--- Description of the task ---
Go through the entries below and collect each line with the string "dropdown" in it.

Segment Start: Supplied data

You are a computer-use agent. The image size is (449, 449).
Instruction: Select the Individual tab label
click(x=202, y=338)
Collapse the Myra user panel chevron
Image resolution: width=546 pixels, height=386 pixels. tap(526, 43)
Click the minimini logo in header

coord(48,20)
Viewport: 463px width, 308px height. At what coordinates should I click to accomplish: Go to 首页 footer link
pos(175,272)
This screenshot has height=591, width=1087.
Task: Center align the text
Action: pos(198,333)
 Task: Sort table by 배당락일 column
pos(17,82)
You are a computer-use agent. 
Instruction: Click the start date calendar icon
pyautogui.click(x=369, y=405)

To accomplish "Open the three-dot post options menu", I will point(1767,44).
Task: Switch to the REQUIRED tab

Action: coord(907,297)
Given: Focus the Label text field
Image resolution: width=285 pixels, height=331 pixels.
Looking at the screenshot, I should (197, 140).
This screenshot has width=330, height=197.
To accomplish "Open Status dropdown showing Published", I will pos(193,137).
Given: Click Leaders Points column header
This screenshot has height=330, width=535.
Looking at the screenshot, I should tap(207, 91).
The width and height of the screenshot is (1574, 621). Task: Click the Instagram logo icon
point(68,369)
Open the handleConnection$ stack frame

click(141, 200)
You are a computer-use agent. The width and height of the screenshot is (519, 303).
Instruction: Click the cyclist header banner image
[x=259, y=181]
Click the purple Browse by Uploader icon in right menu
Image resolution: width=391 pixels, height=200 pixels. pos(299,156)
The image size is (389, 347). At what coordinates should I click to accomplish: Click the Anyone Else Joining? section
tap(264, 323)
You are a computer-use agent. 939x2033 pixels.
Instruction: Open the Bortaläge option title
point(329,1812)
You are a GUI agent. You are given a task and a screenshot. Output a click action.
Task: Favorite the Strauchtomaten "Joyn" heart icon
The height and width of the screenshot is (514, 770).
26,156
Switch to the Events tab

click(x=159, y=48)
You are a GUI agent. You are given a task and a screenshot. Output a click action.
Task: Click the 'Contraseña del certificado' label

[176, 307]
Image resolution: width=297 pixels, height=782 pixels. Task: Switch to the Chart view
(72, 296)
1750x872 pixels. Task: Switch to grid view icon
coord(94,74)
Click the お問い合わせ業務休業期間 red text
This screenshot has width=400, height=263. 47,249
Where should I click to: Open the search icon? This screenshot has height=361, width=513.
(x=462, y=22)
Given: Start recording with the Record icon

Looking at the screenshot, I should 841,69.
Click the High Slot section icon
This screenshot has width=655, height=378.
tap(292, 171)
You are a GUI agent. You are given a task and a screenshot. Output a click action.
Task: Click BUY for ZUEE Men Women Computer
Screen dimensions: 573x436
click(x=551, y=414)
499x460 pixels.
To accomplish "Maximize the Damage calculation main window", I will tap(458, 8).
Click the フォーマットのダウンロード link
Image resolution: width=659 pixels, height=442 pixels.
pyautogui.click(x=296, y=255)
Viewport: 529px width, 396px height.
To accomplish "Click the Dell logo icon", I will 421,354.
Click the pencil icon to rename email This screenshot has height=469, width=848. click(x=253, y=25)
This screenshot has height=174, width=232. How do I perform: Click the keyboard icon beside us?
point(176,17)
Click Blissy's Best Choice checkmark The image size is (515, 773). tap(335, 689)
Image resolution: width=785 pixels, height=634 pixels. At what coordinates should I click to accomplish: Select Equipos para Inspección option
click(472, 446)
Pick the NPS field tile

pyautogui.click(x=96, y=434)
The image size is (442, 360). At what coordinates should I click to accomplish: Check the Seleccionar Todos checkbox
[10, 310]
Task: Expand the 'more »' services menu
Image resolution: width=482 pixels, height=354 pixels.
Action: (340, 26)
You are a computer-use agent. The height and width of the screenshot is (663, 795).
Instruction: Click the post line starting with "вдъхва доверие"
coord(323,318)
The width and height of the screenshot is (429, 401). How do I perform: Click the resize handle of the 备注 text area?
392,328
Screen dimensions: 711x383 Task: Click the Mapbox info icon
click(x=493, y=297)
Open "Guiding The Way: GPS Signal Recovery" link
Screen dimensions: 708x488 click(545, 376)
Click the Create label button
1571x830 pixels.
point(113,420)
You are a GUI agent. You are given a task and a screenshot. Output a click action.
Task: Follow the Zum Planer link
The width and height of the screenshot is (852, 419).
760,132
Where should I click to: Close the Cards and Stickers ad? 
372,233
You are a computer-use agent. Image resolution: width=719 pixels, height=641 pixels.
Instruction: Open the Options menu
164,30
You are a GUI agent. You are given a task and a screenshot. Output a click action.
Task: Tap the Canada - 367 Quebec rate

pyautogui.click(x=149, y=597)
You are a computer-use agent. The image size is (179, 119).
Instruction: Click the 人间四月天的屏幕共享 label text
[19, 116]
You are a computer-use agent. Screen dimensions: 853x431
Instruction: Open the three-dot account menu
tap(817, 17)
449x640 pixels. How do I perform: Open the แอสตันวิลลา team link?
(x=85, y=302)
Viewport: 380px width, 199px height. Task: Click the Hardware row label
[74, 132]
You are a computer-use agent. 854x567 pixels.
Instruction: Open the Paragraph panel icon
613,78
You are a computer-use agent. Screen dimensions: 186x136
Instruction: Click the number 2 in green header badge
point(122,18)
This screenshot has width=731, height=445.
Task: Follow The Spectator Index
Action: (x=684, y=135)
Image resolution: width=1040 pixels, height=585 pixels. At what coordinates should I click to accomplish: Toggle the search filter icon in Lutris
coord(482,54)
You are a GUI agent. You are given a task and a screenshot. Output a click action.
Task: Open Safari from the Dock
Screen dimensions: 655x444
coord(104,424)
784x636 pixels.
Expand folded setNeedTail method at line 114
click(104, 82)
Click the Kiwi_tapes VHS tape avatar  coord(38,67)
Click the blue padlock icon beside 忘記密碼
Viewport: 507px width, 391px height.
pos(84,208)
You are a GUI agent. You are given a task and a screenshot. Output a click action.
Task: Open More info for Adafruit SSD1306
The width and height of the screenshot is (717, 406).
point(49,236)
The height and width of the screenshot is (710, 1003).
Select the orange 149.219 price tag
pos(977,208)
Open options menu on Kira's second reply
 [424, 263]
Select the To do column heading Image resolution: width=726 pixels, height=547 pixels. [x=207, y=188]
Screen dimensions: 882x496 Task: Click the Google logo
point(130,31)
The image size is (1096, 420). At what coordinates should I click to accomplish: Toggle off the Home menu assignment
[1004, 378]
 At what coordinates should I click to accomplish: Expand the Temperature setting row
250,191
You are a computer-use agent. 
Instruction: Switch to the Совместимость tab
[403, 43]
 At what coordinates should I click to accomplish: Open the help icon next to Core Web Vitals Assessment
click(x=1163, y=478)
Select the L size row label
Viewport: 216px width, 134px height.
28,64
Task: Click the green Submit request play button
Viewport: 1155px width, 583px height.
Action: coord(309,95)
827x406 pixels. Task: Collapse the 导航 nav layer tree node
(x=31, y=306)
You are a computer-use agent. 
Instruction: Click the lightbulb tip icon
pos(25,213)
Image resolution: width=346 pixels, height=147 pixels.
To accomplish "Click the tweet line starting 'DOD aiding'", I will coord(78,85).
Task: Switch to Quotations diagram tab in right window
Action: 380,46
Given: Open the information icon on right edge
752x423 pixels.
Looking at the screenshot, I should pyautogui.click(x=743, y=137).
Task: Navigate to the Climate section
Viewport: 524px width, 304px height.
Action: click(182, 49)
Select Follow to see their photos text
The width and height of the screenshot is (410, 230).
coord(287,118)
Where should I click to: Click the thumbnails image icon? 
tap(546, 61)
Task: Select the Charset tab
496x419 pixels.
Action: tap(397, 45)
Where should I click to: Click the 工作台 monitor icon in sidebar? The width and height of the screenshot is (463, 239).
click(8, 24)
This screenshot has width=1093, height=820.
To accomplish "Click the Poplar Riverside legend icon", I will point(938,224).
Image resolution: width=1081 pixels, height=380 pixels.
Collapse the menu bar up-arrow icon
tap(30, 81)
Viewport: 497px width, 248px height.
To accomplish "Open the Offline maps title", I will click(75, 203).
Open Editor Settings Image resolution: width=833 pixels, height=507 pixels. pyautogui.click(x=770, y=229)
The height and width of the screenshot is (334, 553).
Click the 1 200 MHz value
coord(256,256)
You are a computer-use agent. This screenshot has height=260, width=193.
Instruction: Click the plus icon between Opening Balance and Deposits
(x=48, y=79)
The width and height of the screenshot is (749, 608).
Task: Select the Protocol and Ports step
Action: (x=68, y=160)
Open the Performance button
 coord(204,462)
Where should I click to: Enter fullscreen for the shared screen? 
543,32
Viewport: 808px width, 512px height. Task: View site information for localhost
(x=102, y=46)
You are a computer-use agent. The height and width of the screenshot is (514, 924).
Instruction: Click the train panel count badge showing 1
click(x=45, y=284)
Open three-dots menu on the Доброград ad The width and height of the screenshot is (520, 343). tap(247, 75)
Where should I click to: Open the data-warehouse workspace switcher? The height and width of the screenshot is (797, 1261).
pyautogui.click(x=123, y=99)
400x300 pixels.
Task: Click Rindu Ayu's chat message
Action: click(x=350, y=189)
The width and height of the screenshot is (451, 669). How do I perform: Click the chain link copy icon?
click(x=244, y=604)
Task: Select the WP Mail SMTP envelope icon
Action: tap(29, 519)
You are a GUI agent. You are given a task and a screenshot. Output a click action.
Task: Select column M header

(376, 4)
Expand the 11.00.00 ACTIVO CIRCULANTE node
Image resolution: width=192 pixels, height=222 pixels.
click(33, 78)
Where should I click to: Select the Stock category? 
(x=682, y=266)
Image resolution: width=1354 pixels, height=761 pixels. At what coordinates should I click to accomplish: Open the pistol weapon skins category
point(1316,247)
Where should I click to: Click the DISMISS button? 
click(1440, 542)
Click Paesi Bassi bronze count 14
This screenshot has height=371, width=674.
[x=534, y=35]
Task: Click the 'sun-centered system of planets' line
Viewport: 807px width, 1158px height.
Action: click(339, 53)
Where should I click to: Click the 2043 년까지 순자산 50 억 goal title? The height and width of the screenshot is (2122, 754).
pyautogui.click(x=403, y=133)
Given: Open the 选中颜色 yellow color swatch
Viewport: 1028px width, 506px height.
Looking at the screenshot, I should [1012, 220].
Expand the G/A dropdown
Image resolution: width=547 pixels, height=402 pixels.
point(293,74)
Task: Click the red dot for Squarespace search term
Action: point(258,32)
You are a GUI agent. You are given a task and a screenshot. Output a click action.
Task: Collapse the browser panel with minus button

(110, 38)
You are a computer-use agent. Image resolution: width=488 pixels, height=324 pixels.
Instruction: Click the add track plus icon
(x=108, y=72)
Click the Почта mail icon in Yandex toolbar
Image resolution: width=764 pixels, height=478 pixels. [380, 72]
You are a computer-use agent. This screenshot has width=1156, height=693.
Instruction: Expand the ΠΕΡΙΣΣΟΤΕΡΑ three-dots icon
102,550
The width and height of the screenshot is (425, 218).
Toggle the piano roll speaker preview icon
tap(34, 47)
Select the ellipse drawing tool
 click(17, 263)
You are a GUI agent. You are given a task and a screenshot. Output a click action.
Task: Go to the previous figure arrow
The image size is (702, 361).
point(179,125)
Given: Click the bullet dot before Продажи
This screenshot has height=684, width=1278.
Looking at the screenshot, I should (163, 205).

Segment End: Supplied data

--- Exercise output ---
To accomplish "Open Status dropdown showing Published", I will pos(193,137).
Expand the G/A dropdown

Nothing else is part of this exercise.